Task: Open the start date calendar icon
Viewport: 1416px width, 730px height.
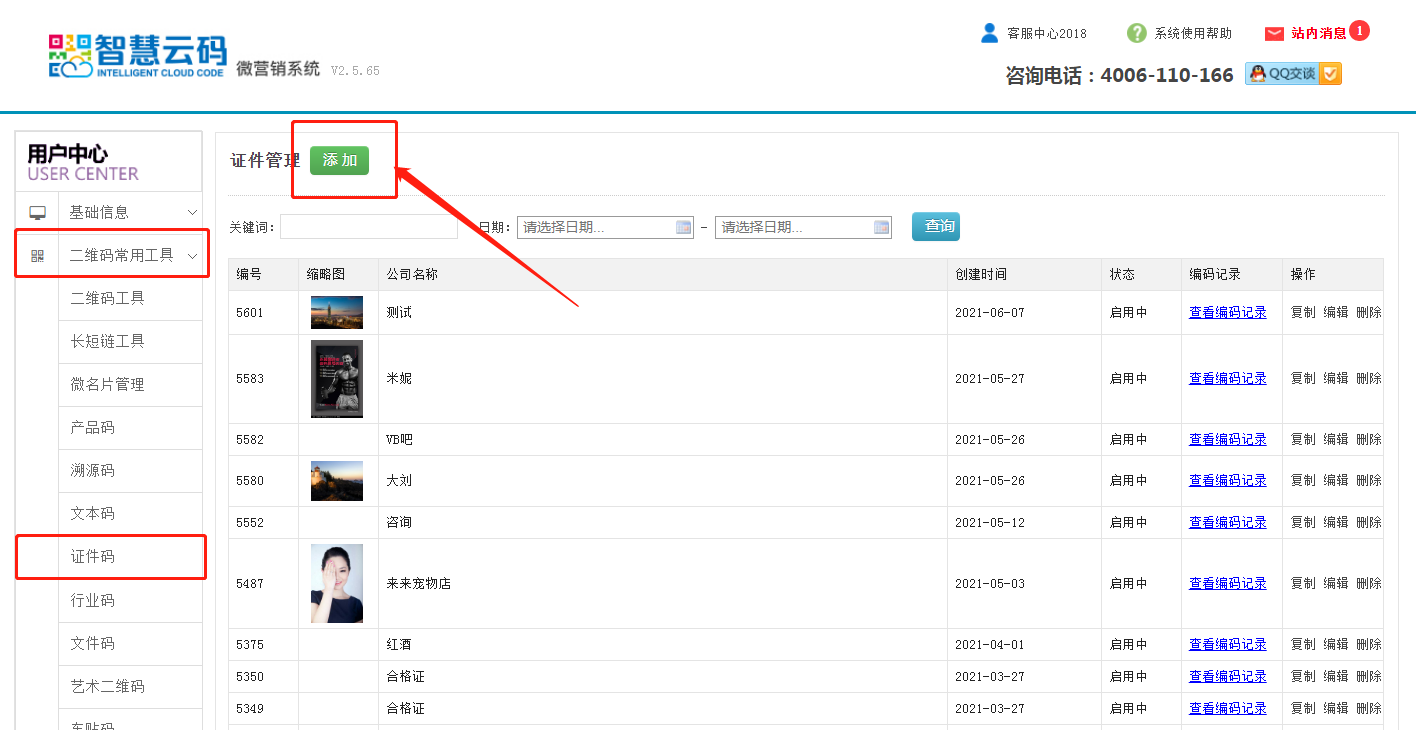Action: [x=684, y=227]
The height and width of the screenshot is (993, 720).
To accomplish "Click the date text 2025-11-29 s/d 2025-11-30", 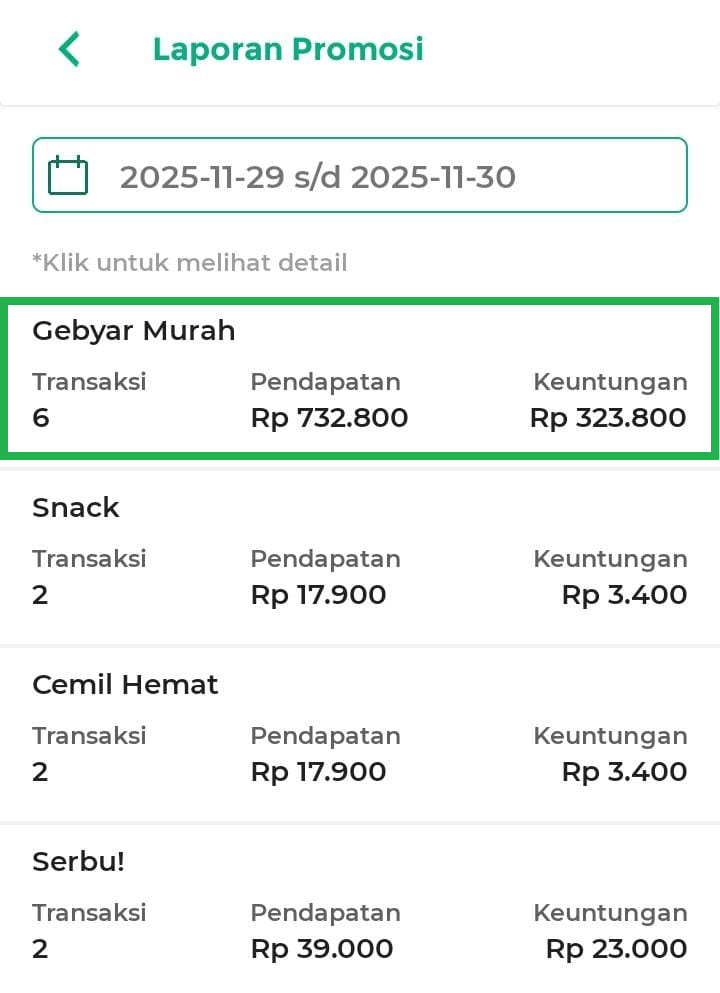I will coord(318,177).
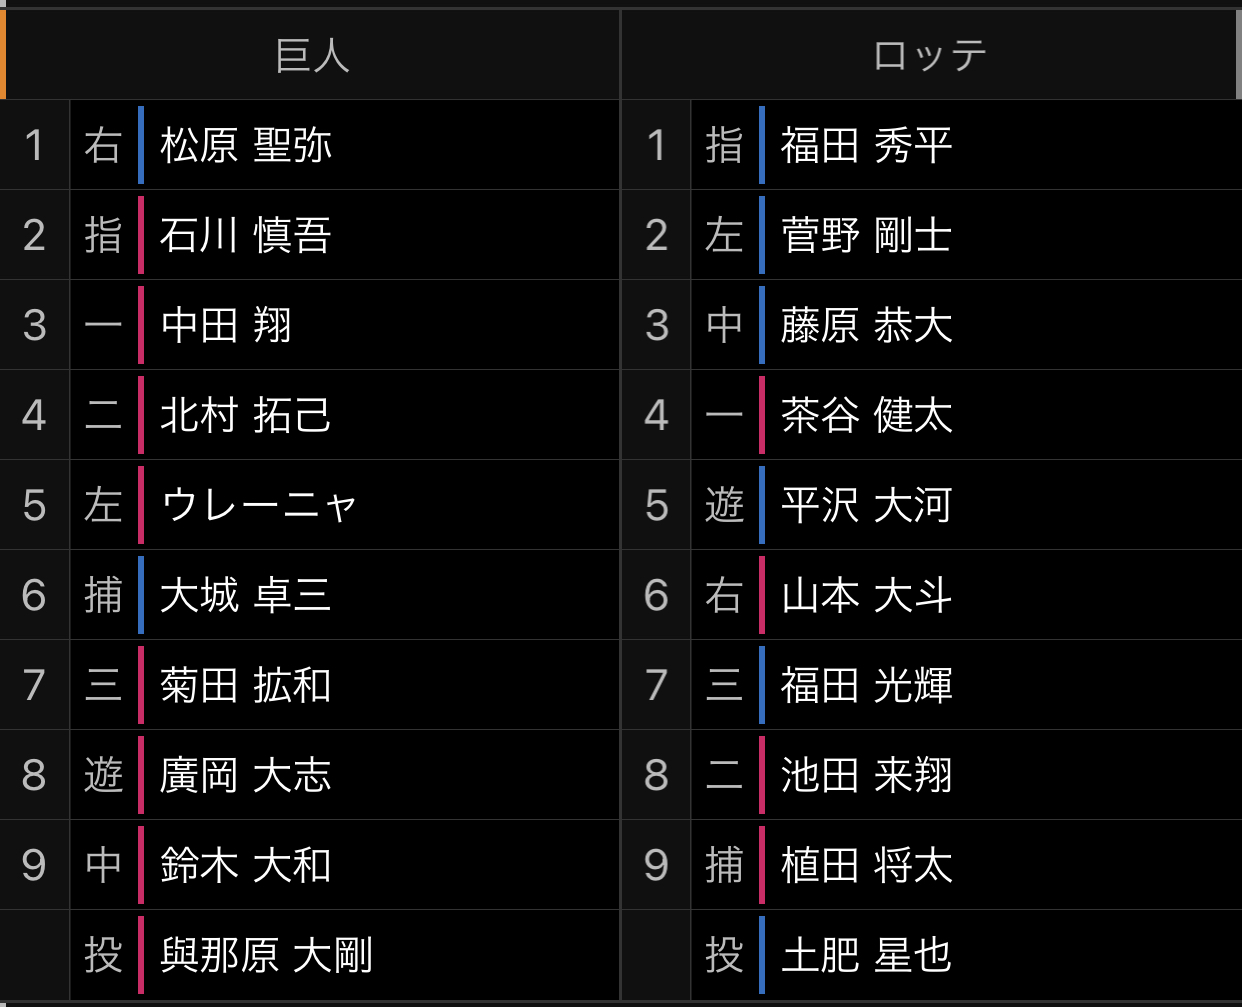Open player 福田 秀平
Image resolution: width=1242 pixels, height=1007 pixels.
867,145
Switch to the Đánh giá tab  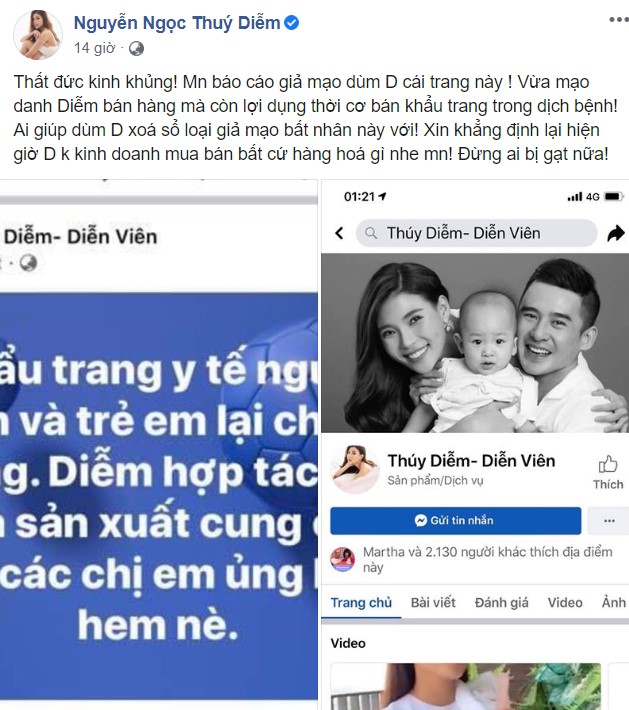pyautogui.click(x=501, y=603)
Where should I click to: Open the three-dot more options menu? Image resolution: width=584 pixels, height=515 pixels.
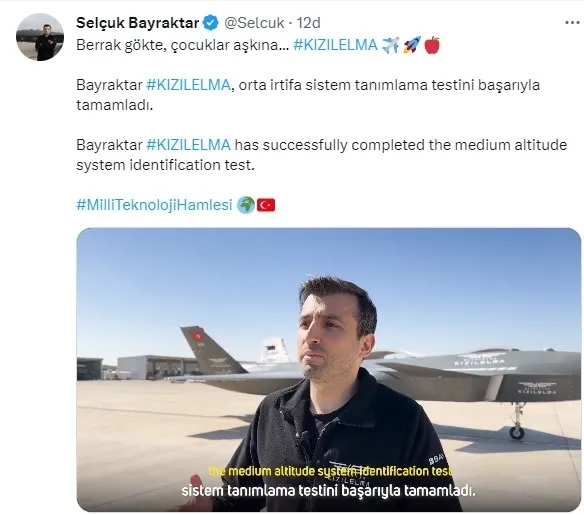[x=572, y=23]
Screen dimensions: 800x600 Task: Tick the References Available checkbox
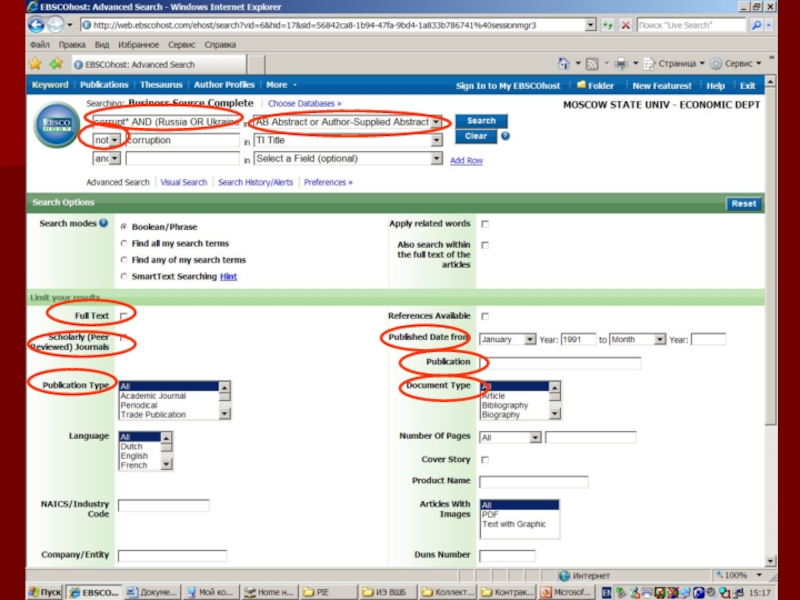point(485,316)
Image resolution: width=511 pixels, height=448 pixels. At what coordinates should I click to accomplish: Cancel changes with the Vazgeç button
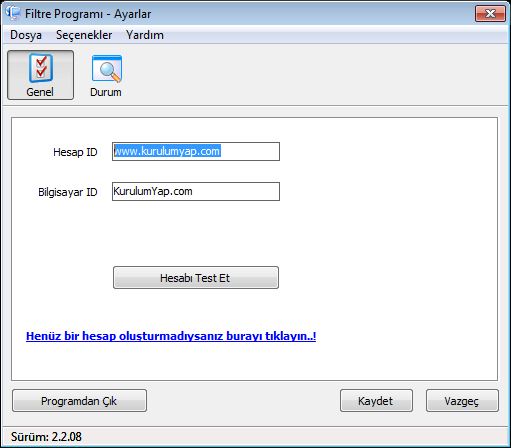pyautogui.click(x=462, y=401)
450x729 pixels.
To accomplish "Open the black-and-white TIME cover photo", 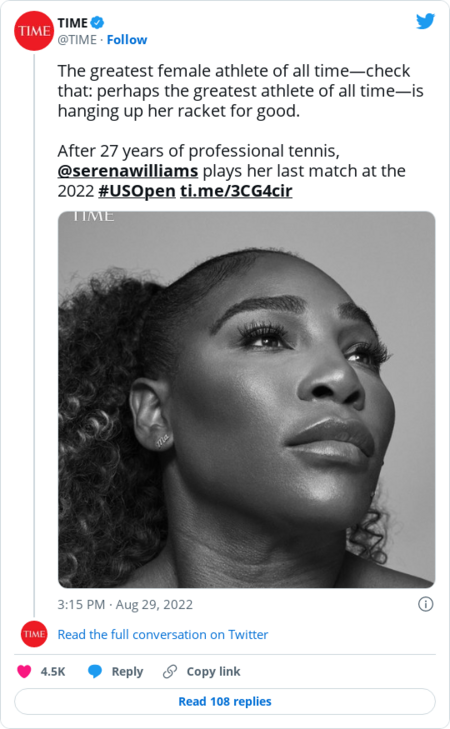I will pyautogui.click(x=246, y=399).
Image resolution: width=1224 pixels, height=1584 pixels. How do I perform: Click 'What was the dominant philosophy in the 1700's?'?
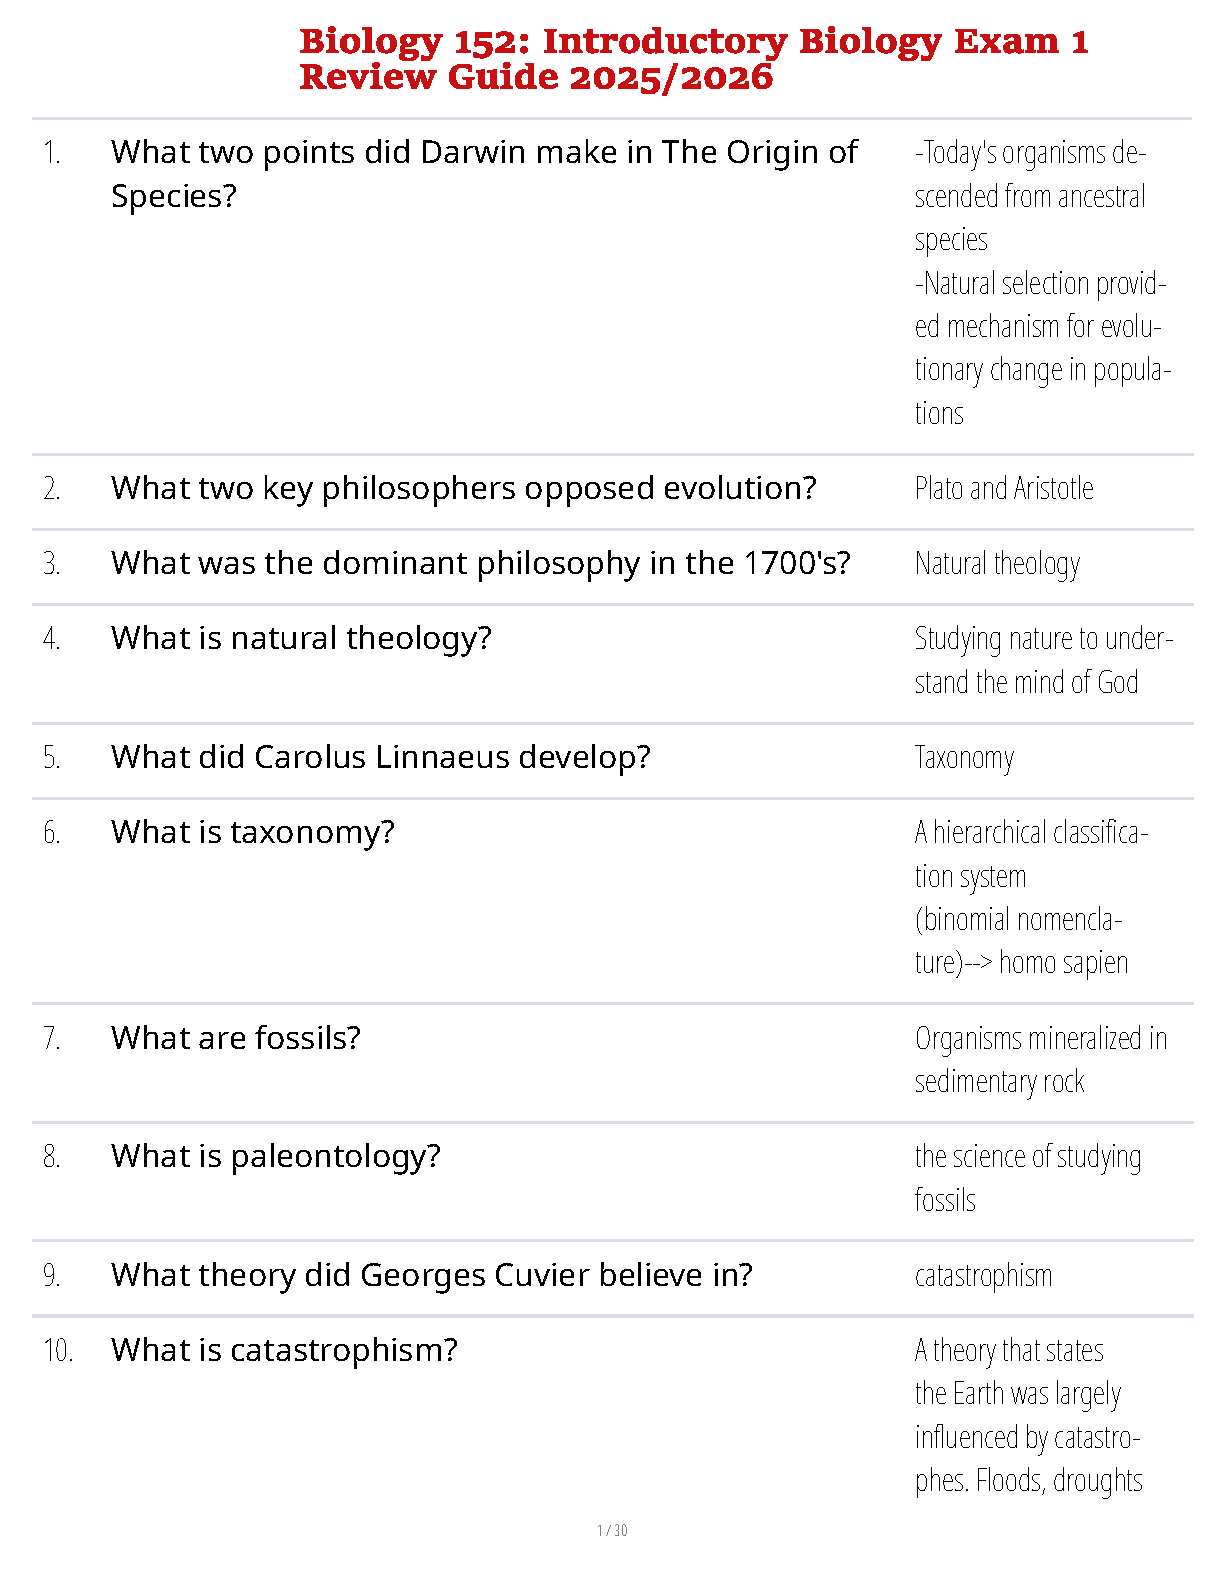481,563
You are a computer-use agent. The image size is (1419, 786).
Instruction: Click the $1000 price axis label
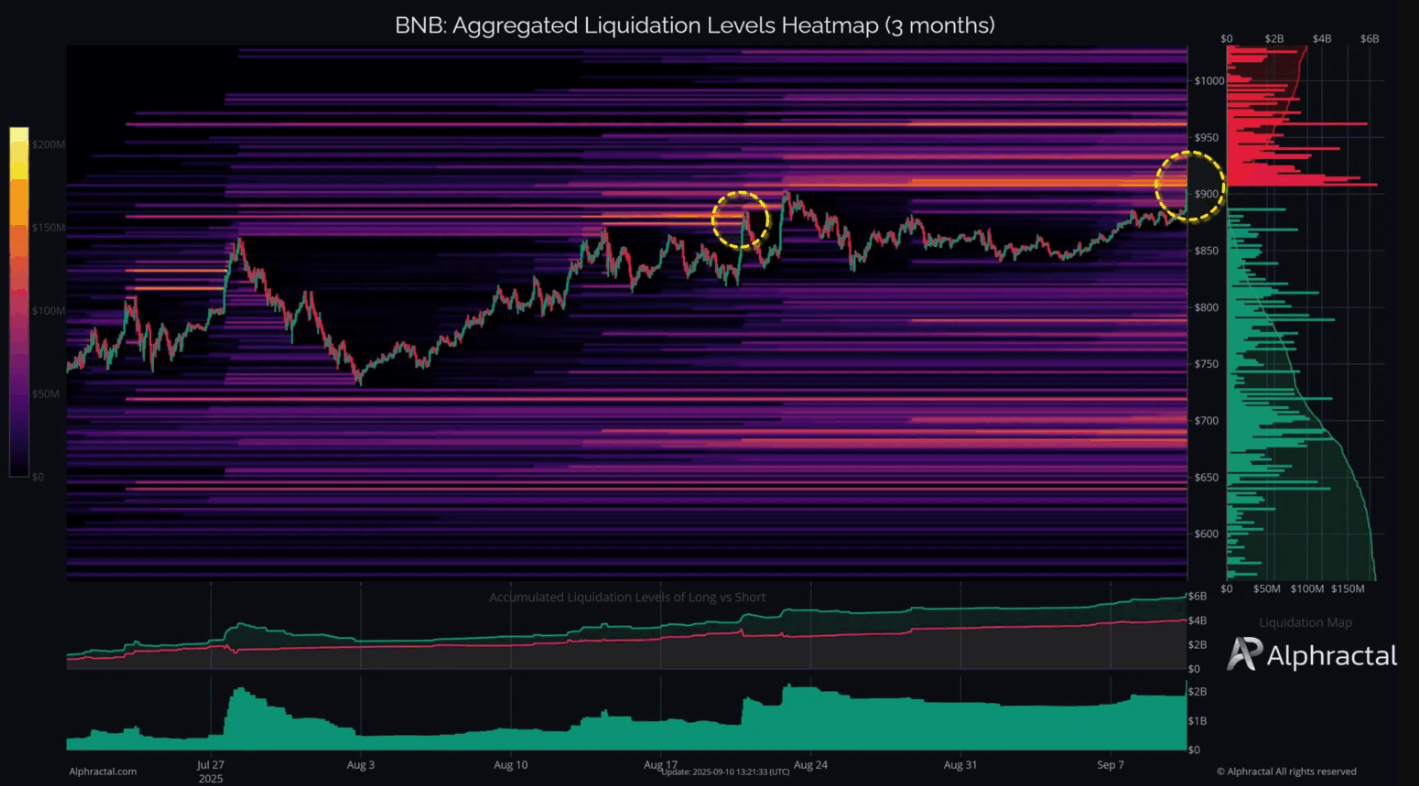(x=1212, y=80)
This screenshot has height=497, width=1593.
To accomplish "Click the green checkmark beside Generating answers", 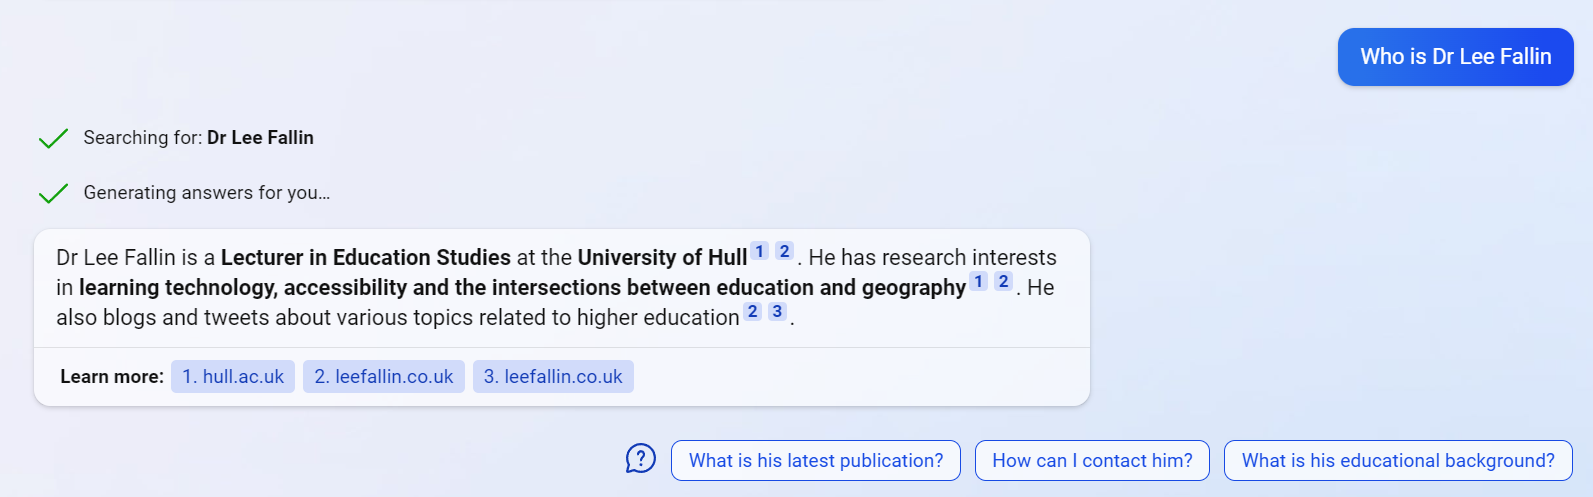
○ ○ ○ ○ ○
**Prompt**
Scan the material for lines with the word "screenshot", and copy each line you find.

**Response area**
The height and width of the screenshot is (993, 720).
This screenshot has height=497, width=1593.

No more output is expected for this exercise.